Issue #11522 has been updated by Martin Drst.


Nobuyoshi Nakada wrote:
> It has no hints for encoding.

In theory, that's correct. In practice, there are several better possibilities.

1) We can add an additional parameter that indicates the encoding.

2) We can default to UTF-8. That's because most URIs that contain non-ASCIIbyte values these days are based on UTF-8, and their percentage is increasing steadily.

3) We can check whether using UTF-8 makes sense or not. If the bytes are valid UTF-8, then the chance that they are anything else than UTF-8 is virtually 0.

1) and 2) are already done by CGI.unescape. But 3) isn't. Also, CGI.unescape changes '+' to ' ', which is desirable in some contexts (query parts in http(s) URIs), but not in others (e.g. mailto URIs).

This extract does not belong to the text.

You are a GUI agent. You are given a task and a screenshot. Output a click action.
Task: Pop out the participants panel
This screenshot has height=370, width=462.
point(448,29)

----------------------------------------
Bug #11522: URI::decode returns incorrectly encoding strings
https://bugs.ruby-lang.org/issues/11522#change-54190

* Author: Charlie Anderson
* Status: Rejected
* Priority: Normal
* Assignee: akira yamada
* ruby -v: ruby 2.2.2p95 (2015-04-13 revision 50295) [x86_64-linux]
* Backport: 2.0.0: UNKNOWN, 2.1: UNKNOWN, 2.2: UNKNOWN
----------------------------------------
When given unicode characters to encode and decode, the URI module returns a string with an invalid encoding.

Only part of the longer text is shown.